NASA's fleet of orbiters are protected by TPS materials inside and out, from the sometimes space-exposed cargo bay to the space plane's
outer surface. Developed by Rockwell, classes of TPS tiles and thermal blankets safeguard Space Shuttle orbiters as they slam back into Earth's atmosphere. Reentry heat loads can be as high as 3,000 degrees Fahren heit during the plunge.
The idea of using Space Shuttle TPS to insulate heat-generating areas of stock cars came by way of a tour taken by NASCAR champion Bobby Allison at Kennedy Space Center (KSC). Then KSC Director, Jay Honeycutt, a racing fan himself, recommended to Allison that TPS insulation could shield drivers from excessive heat exposure.
Speeding race car drivers are in the hot seat in more ways than one. It has been estimated that temperatures inside a race car's cockpit can soar to a sweltering 140 to 160 degrees. It is common for NASCAR drivers to endure blisters and burns due to the excessive heat flooding into the cockpit. That extreme heat comes through the engine firewall, transmission tunnel, and floor. High temperatures, in fact, have led to many totally exhausted drivers being hauled out of their cars after a grueling meet.
NASCAR racer, Allison, intrigued by the use of TPS, contacted colleague and rival, Roger Penske, who was able on short notice to loan a stock car to KSC for one day of TPS retrofitting.

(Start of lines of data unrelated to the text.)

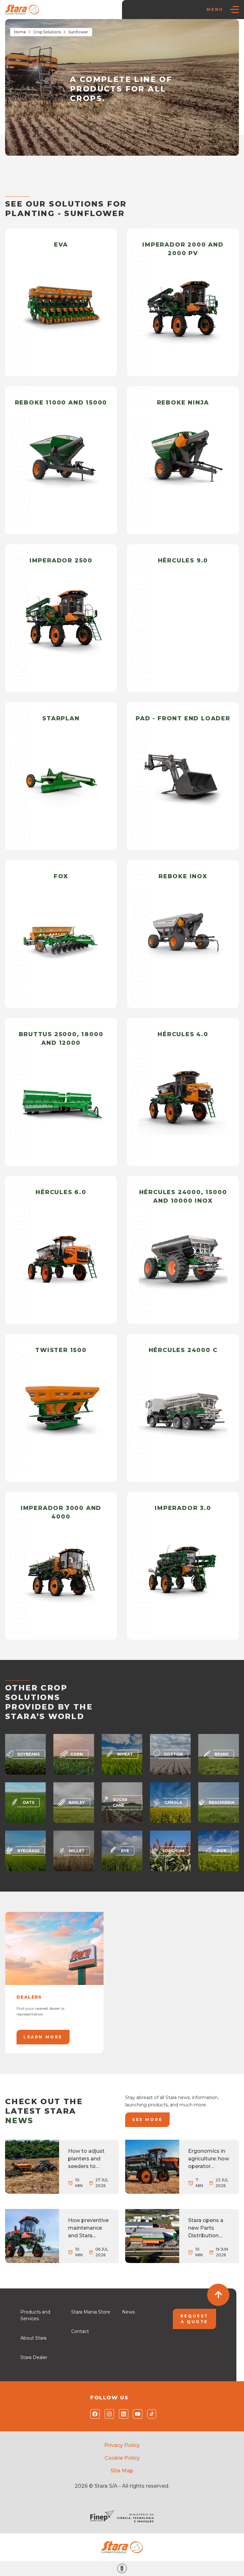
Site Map (122, 2471)
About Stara (33, 2338)
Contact (80, 2331)
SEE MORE (147, 2119)
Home (20, 32)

Penske team members, Rockwell and NASA personnel worked together to pattern TPS material to fit Penske Racing Inc.'s No. 2 Ford
Thunderbird stock car. The TPS insulation extras added less than four pounds to the car. Later tests clearly showed significant temperature drops in locations where the TPS material was used. In the driver's cockpit, temperatures were lowered by some 50 degrees.

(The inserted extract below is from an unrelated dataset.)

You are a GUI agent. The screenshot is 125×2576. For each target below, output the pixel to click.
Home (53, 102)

A big thumbs up was given to the TPS additions by NASCAR driver Rusty Wallace. He raced several times with the material and participated in an instrumented test at Daytona International Speedway in April 1996. "This is a breakthrough," Wallace says. "I am totally impressed with this material. I feel that the TPS material helps the whole car run cooler, and the cooler the car, the better the performance," he says.
Enter BSR. BSR-TPS Products, Inc. is now manufacturing insulation kits for distribution to race car teams around the world. The cost is a modest $1,300 apiece, with the company expecting to generate $1 million a year in sales.

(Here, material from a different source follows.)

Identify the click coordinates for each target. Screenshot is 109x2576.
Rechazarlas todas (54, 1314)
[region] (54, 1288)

BSR identified numbers of areas in stock cars that would benefit from selective touches or a mix of Space Shuttle TPS materials, such as: under the drivers seat and ancillary components; between floorpan and exhaust system on the drivers side; for insulating the oil tank; to shield the ignition system; and for installation under the driver's feet and along the side of the transmission tunnel and behind the pedals.
Martin Wilson, Rockwell's TPS Facility project manager, says that the match of TPS, the Technology Programs and Commercialization Office at KSC, and NASCAR racing is sure to significantly improve environmental conditions for race car drivers. "This is another good example of how technology developed for the space program can be used for applications on Earth," Wilson says.